Philosopher’s Stone ‘Trigger Warning’

I’ve been looking for the right time to post this and yesterday’s charting of parallels between the first Harry Potter novel and the first Cormoran Strike mystery seems as good a prompt for a Philosopher’s Stone news story as I’ll get anytime soon.

The word is that the University of Chester, the “fifth oldest higher education establishment in the United Kingdom” (not as impressive as you might think with their start being 1839 rather than the Middle Ages…), offers a course called ‘Approaches to Literature’ for first year students. According to this piece in The Daily MailOnline,Harry Potter and the Philosopher’s Stone is one of the course’s three set literary texts alongside Suzanne Collins’ The Hunger Games and Philip Pullman’s Northern Lights.”

That college students were being taught KidLit as their introduction to literature might have been newsworthy twenty years ago. Today the headline is that the course listing for this module of ‘Approaches to Literature’ comes with a trigger warning, that is, a notice that the content of the text may be disturbing to some readers. It reads:

Although we are studying a selection of Young Adult texts on this Module, the nature of the theories we apply to them can lead to some difficult conversations about gender, race, sexuality, class, and identity. These topics will be treated objectively, critically, and most crucially, with respect. If anyone has any issues with the content, please get in touch with the Module Leader to make them aware.

My guess — and this is pure speculation based only on some familiarity with prevalent critical theories for interpreting literature used in university classrooms today — is that they will reading Potter, Hunger Games, and Northern Lights through the various lenses of ‘Critique.’ The books, in other words, will be ‘deconstructed’ to reveal their inherent colonialist, sexist, racist, and classist foundations or their more praiseworthy vilification of these thought crimes. This process of relatively mechanical litmus strip testing certainly can (because it is the whole point) “lead to some difficult conversations about gender, race, sexuality, class, and identity.” When I first read the article, I thought this warning was an just exercise in being up front with students that the course was really going to be indoctrination into postmodern morality and Puritanism rather than the books themselves, i.e., something admirable at least in its honesty.

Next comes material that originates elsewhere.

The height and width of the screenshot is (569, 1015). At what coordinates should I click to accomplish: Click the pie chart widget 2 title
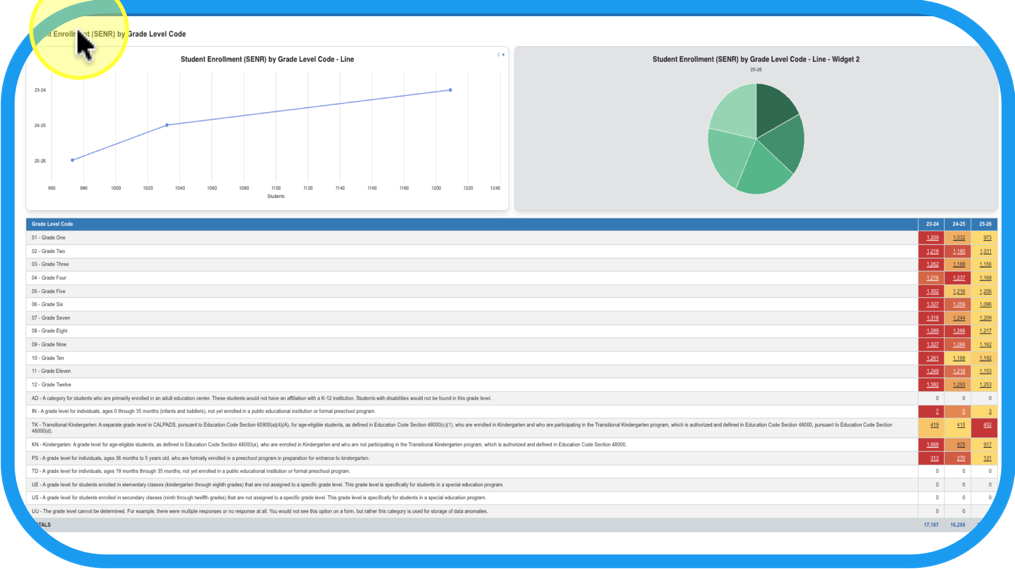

The MailOnline, however, didn’t read it that way. They noted this module for the course was the only one to come with a trigger warning. They attributed this to Rowling’s 2019 Maya Forstater Tweet and the subsequent transgender twitterati explosion with the unsuccessful demand that Rowling be blacklisted by all Thinking People (TM). Do read the whole article for critical responses made by two MPs and an explanation from the University of Chester about the warning.

I want to note only one thing. When Harry Potter was dismissed by William Safire in The New York Times as being “unworthy of adult attention” and Harold Bloom made even more ridiculous remarks in The Wall Street Journal, the thing they hated about Rowling’s writing was what James Thomas called it’s three ‘Deathly Hallows:” they were “too juvenile, too popular, and too current” to be any good. Culture warriors such as Michael O’Brien and Richard Abanes condemned the books — and urged parents to protect their children from exposure to them — because they were “gateways to the occult” and spiritually dangerous. The Potter Panic’s principal partisans argued against a serious reading of the books by adults or even casual entertainment to be had through them.

Both the academic snobs and religious cranks, uniformly in my experience non-readers or readers with an agenda, were countered by careful and sympathetic appraisal of the books (the movie adaptations helped, too, of course).

Now we have arrived at the opposite end of the spectrum where a new group of academics, fundamentalists of the secular woke Puritanism in vogue today, is saying the Harry Potter texts are somehow dangerous. The good news is that at least they are being discussed in university classrooms, however profoundly inappropriate Critique tools to understanding them (in brief, the Harry Potter stories work as spiritual allegories with anagogical meaning and postmodern literary criticism only works at the surface and moral levels of understanding, there being no greater reality than political power).

This is good news because the books are of sufficient quality that, though as with all books they can be tortured and neutered in the classroom of an ideologue, the experience they deliver to a thoughtful reader will subvert their conventional ideas and any professor’s indoctrination agenda. Trigger Warnings I have to think create rather than diminish curiosity and attentive reading, so bring them on!